On n'est jamais mieux servi que par soi-même. Il y a quelques années, l'arrivée en fanfare des Legaltechs faisait grincer des dents les avocats et avocates. Aujourd'hui, ils et elles sont partie prenante dans le développement des startups du secteur, comme en témoigne la dernière levée de fonds initiée par la plateforme Call A Lawyer. Deux ans après un premier tour de table de 500 000 euros conclu auprès de business angels, l'entreprise a décidé de se tourner vers ses premiers clients : les avocates et avocats. "Il était temps d’ouvrir notre capital à nos 1500 avocats membres. Nous avons des décisions stratégiques à prendre, sur l’éthique, par exemple et ce sont des sujets liés à la manière de rendre service à distance via notre outil. Cela paraissait logique de les associer" , souligne Mathieu Davy, fondateur de la Legaltech. Pari gagnant puisque Call A Lawyer a déjà récolté pas moins de 250 000 euros via une plateforme dédiée, conçue en marque blanche par l'entreprise spécialisée en crowdfunding Tudigo, ouverte fin avril. La collecte doit se terminer dans quelques jours.
Mais l'opération est loin de n'être qu'une question d'argent. Les dons ayant dépassé 5% du capital - Call A Lawyer est valorisée 3 millions d'euros à ce stade - la société qui regroupe ces nouveaux actionnaires aura un·e représentant·e au board de la startup, qui ne comptait jusque-là que quatre actionnaires à son board - les trois fondateurs et un business angel. "Le président de la société d'investissement sera logiquement un avocat, anticipe Mathieu Davy. Étant moi-même avocat, cela garantira qu'au moins deux avocats soient présents au board à l'avenir, y compris en cas de dilution si un fonds entre au capital. Ce n'est pas illogique vis-à-vis de la mission de l'entreprise et cela garantit aux avocats comme aux futurs investisseurs la légitimité du produit."
Créer un précédent et des automatismes
Ce sont d'ailleurs ces derniers qui ont poussé l'entrepreneur à s'ouvrir à la profession, alors qu'il prépare déjà une nouvelle opération financière, qui doit cette fois être réalisée auprès de fonds. "Ils trouvent normal que la profession soit intégrée au financement. Cela permet de crédibiliser notre modèle... et de convaincre plus facilement les fonds par la suite. " La dernière pierre à l'édifice de la startup qui a bénéficié de la crise : de 10 000 euros en 2019, son chiffre d'affaires a bondi à 100 000 euros l'an dernier et devrait atteindre les 500 000 euros cette année. "Nous devons consolider notre croissance, doper nos chiffres et passer un cap industriel" avant de chercher un à trois millions d'euros auprès d'investisseurs professionnels, atteste avec lucidité Mathieu Davy.

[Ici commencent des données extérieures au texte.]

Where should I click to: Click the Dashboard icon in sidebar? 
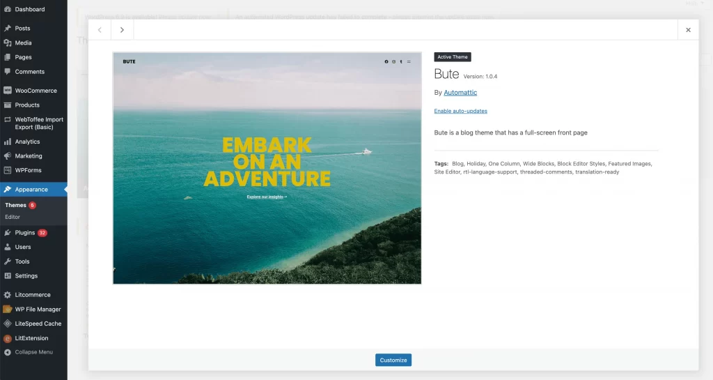(7, 10)
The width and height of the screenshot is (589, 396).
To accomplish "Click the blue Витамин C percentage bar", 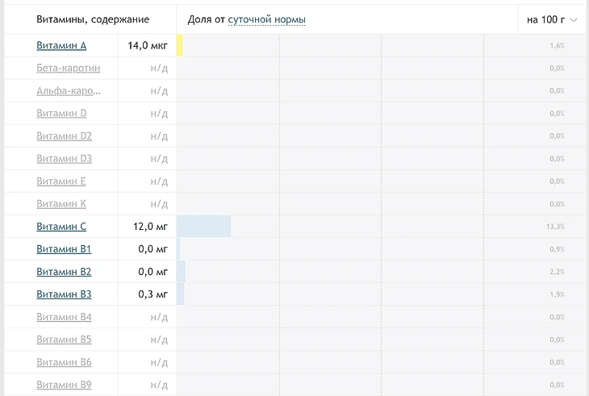I will 203,227.
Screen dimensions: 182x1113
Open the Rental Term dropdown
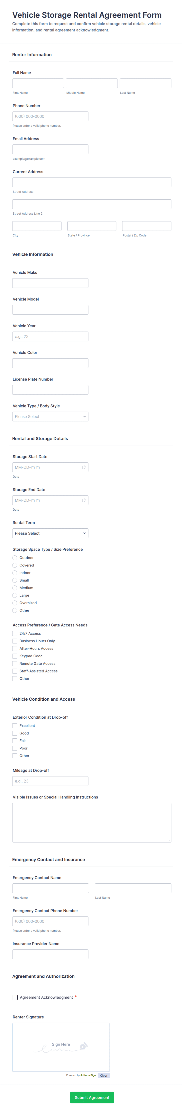point(50,533)
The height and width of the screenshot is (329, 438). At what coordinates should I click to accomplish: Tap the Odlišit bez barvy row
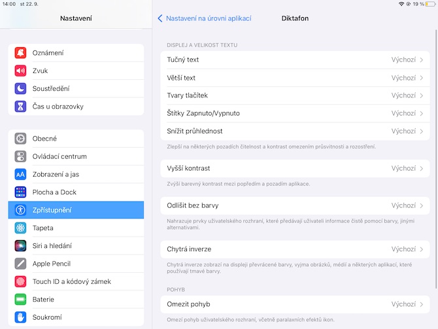tap(294, 205)
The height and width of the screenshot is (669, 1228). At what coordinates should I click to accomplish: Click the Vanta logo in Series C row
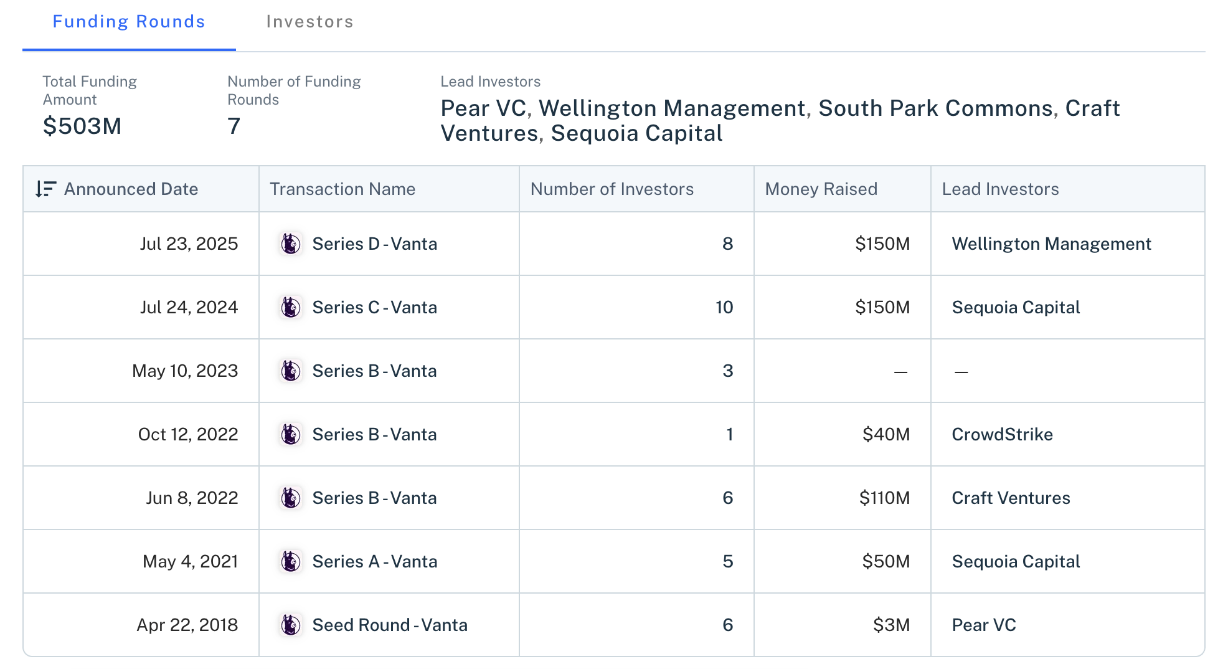pos(290,307)
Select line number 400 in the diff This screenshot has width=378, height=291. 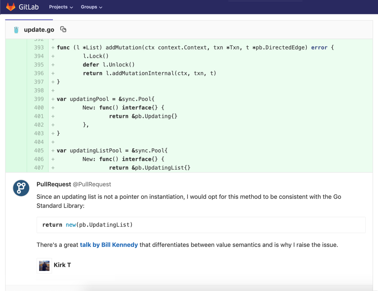click(39, 107)
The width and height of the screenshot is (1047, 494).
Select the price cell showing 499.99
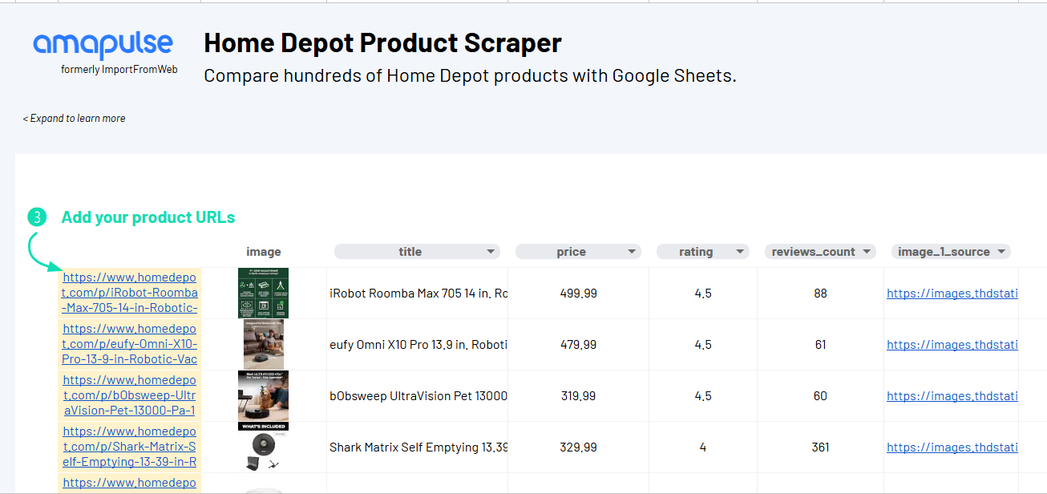[578, 294]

L'expérience s'est révélée positive au-delà des attentes de l'entrepreneur, par ailleurs président de l'association Avotech, qui regroupe plusieurs startups de la Legaltech. "On réfléchit à dupliquer le concept avec Avotech et les incubateurs des barreaux, grâce à une plateforme dédiée aux Legaltechs. Cela permettrait de créer une envie d'investissement chez les avocats et une forme d'automatisme. "
Au risque de lasser la profession ? Pas nécessairement. "Il y aura une sélection à l'entrée et il y aura la sélection du marché" , élude Mathieu Davy, qui compte aussi sur les dynamiques régionales pour faire émerger des pépites sur l'ensemble du territoire.